The invention relates to a control apparatus for an internal combustion engine, and more particularly, to a control apparatus for an internal combustion engine that is endowed with a function of introducing blow-by gas in a crankcase into an intake system.
In recent years, the number of vehicles that can use alcohol fuel, such as flexible fuel vehicles (FFV's), tends to increase. In an internal combustion engine that uses alcohol fuel, the amount of fuel injection is larger and the volatility of fuel is lower than in an internal combustion engine that uses gasoline. Therefore, injected fuel is likely to adhere to an intake passage or a wall surface in a cylinder, and as a result, the amount of fuel that is mixed with engine oil (an oil dilution amount) also tends to increase. Accordingly, in the case where alcohol fuel is used, it is preferable to employ a PCV mechanism or the like.

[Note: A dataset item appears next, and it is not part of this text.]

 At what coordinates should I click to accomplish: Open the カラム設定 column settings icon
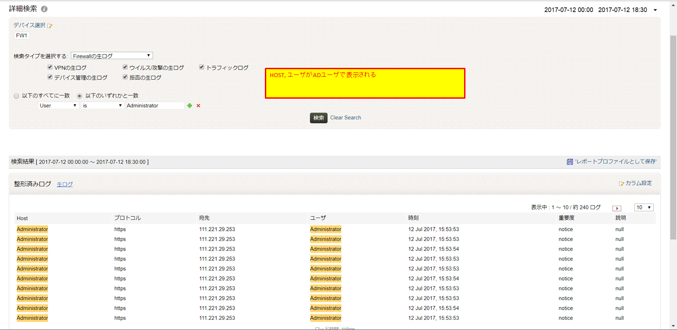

As disclosed in, for example, Patent Document 1 (Japanese Patent Application Publication No. 2009-138571 (JP-2009-138571 A)), the PCV mechanism introduces blow-by gas in a crankcase into an intake system, and the amount of blow-by gas introduced into the intake system is adjusted in accordance with an intake negative pressure. Thus, the fuel that has evaporated from engine oil can be burned together with the mixture.
Incidentally, the applicant recognizes documents cited below including the above-mentioned one as those associated with the invention.
Patent Document 1: Japanese Patent Application Publication No. 2009-138571 (JP-2009-138571 A)
Patent Document 2: Japanese Patent Application Publication No. 2007-198196 (JP-2007-198196 A)
Patent Document 3: Japanese Patent Application Publication No. 2007-285239 (JP-2007-285239 A)
By the way, in the internal combustion engine of the conventional art, fuel cutoff is executed in a state where a throttle valve is throttled, for example, during deceleration. Thus, during fuel cutoff, the intake negative pressure increases, and the amount of blow-by gas introduced into the intake system also tends to increase. However, this blow-by gas flows out to an exhaust system without burning in the cylinder due to the execution of fuel cutoff, and reacts with oxygen on a catalyst. Thus, in the conventional art, the internal combustion engine that is mounted with the PCV mechanism so as to cope with the use of alcohol fuel has a problem in that a large amount of blow-by gas reacts with oxygen on the catalyst during fuel cutoff, and that the catalyst is likely to deteriorate due to reaction heat thereof.
The invention has been made to solve the aforementioned problem. It is an object of the invention to provide a control apparatus for an internal combustion engine that can restrain blow-by gas from reaching a catalyst during fuel cutoff and protect the catalyst while coping with an increase in oil dilution amount resulting from the use of alcohol fuel, in the internal combustion engine that uses the alcohol fuel.
A first invention is characterized by being equipped with a throttle valve that is provided in an intake passage of an internal combustion engine to adjust an amount of intake air that is sucked into a cylinder via the intake passage;
a fuel injection valve that injects alcohol fuel into the intake passage and/or the cylinder;
a PCV mechanism that introduces, into the intake passage, evaporative fuel that has evaporated from lubricating oil in a crankcase of the internal combustion engine;
oil dilution amount estimation means for estimating an oil dilution amount as an amount of fuel that has been mixed with the lubricating oil in the crankcase; and
fuel cutoff throttle control means for setting an opening degree of the throttle valve during fuel cutoff on a basis of the oil dilution amount when fuel cutoff is executed with the PCV mechanism in operation.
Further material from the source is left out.